LAWRENCEVILLE — According to the American Heart Society, heart disease is the No. 1 killer in America. Preventing heart disease before it starts is vital.
To raise awareness about the disease, Gwinnett Medical Center and Partnership Gwinnett held a Health Care Education Forum, “The Hidden Epidemic: Heart Disease in America” on Friday at Gwinnett Technical College in Lawrenceville.
Searle W. Videlefsky, M.D., a board certified cardiologist who has worked in Gwinnett County for about 15 years, addressed attendees about the importance of preventing the disease.
“This is much more important than actually treating the patient who has already got manifestation of the disease clinically,” he said. “It starts very early in childhood.
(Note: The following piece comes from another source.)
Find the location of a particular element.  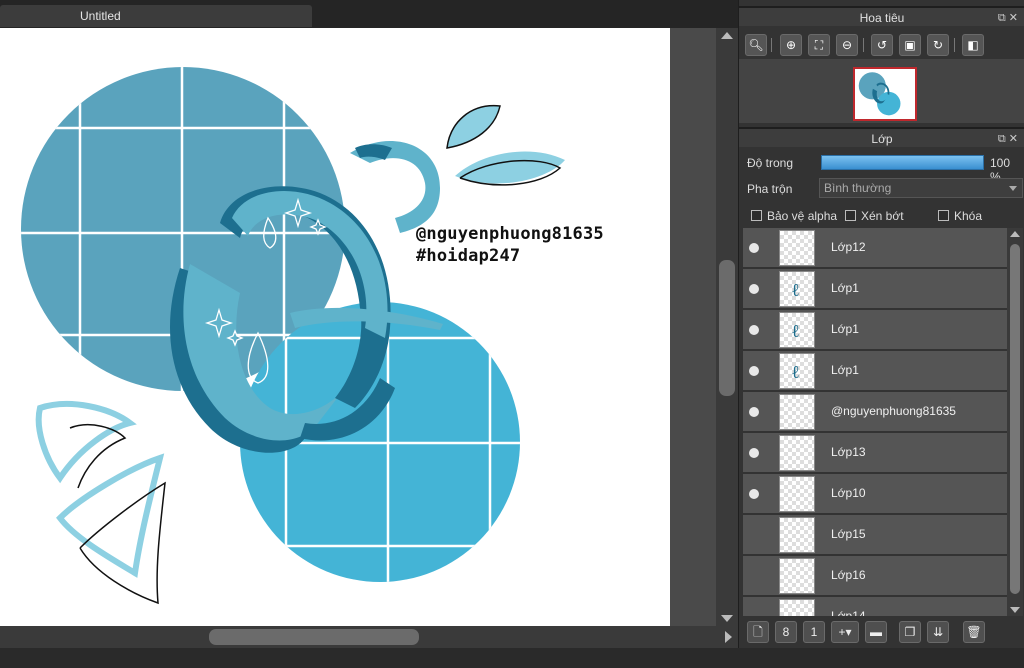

And making the community aware of what lifestyle changes are helpful is extremely important and powerful.”
During his presentation, Videlefsky discussed the symptoms of heart disease, the controllable and non-controllable risk factors, and the importance of making healthy lifestyle changes in areas such as diet and exercise to lower one’s risk.
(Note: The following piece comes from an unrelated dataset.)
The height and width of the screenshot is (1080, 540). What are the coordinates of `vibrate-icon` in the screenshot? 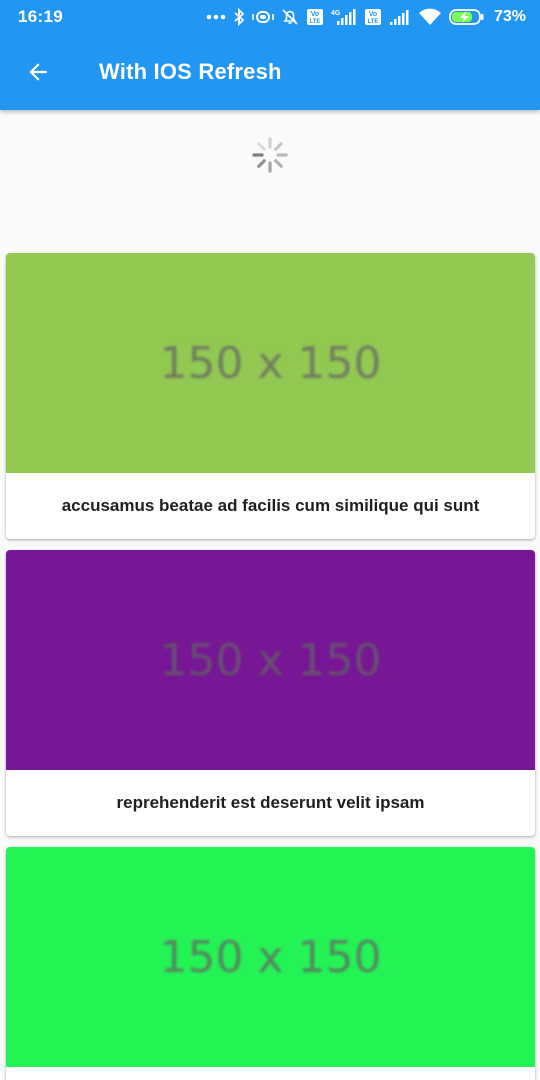 It's located at (263, 16).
“Once you have heart disease, you have it for life,” Videlefsky said.
Judy Waters, executive director for the Community Foundation for Northeast Georgia and a heart disease survivor, gave her testimony.
The Lawrenceville resident said she gave no thought to having heart disease. But in 2004, after experiencing what she said was a sensation deep in her throat that had become a pattern she decided to mention it to her doctor. During a procedure, a blockage was discovered, and at the age of 58, Waters had open-heart surgery.
She stressed that knowing your body is key, especially for women.
More than 215 residents attended the event that included breakfast, educational booths and “Happy Heart” photos.
Videlefsky said the attendance shows people want to be aware and learn more about heart disease.
Steve and Peggy Parks of Lawrenceville attended and described the event as “very educational.”
Steve Parks said listening to the doctor and taking part in answering the questions during the presentation kept him engaged. Peggy Parks added that she thought the symptoms of a heart attack were similar for both men and women, but during the program she learned they can be quite different and that women are more likely to have atypical symptoms.
“Of course now that I know about the symptoms for women, I will be more aware of my own body when something happens rather than just shrug it off as nothing,” she said.